Well, there are now one or two problems:

  • you may have given a personal guarantee as a director (or even as a shareholder) and closing your limited company down will not release you from this
  • if this results in you becoming personally bankrupt, then you are disqualified from being a director until you are discharged from bankruptcy
  • depending on the circumstances, if your company ceases to exist but still owes liabilities to its creditors, you may be disqualified from being a director for a period of up to 15 years.
  • this could also happen if you are in breach of company accounting and reporting rules, or if you are found to have been ‘unlawfully’ (that is when the company is unable to pay its debts as they fall due)
  • you may find that the new company’s reputation, credit rating and ability to trade is damaged by the demise of the previous company

Let’s say that none of these apply and you have a sound commercial or personal reason for wishing to wind up the company, but still want to keep on in a similar business.

Sounds OK, doesn’t it?  And better still, when you dispose of your shares in a trading company you can claim Entrepreneurs’ Relief and reduce your Capital Gains Tax to 10% (so long as you meet the criteria for the relief).
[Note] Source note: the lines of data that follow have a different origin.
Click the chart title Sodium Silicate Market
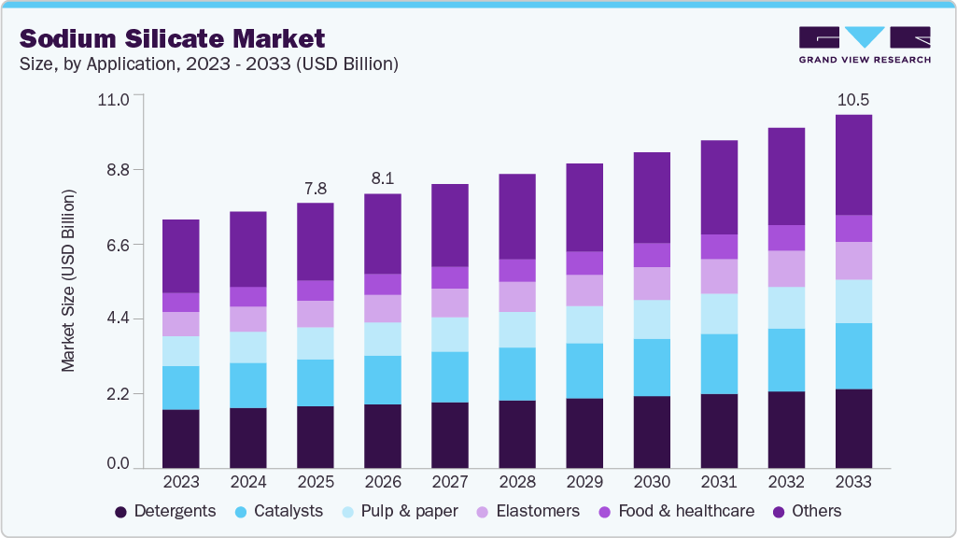pos(173,38)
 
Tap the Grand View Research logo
pos(865,44)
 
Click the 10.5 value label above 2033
pos(853,99)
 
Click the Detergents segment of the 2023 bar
pos(180,438)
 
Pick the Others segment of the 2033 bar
pos(853,164)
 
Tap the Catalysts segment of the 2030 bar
pos(652,367)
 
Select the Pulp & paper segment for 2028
pos(517,330)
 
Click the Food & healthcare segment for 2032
pos(786,237)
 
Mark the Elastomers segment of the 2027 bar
pos(450,303)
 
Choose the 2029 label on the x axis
pos(584,483)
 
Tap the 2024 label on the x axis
pos(248,483)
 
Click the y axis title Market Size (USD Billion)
pos(69,280)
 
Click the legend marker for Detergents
pos(121,512)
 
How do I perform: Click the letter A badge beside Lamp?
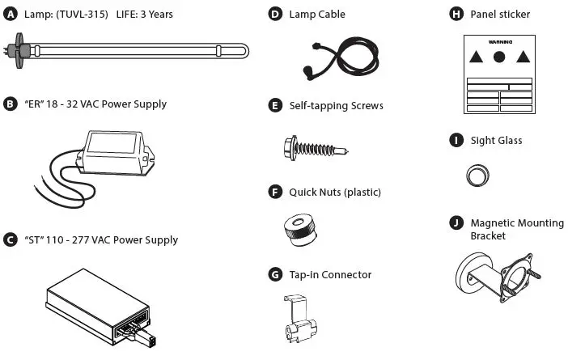coord(10,15)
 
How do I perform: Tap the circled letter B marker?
coord(10,104)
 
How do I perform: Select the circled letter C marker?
coord(10,239)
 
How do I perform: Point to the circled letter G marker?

This is still the case if you decide to close the company via the shareholders carrying out a members voluntary winding up and distributing the assets.

However, beware of starting what is known as a Phoenix company, so-called because the legendary phoenix bird rises from the ashes of its death in flames.

If one or more of the shareholders of the wound-up company form a new company to carry on all or part of the same trade, then the risk is that HMRC will regard the winding up as being for the purpose of gaining a tax advantage – namely converting what would have been income into capital. This will allow them to treat any distribution as income and tax it as such and of course Entrepreneurs’ Relief would not apply.

Also, if you carry our a members voluntary liquidation, then you cannot set-up another business in a similar trade or activity.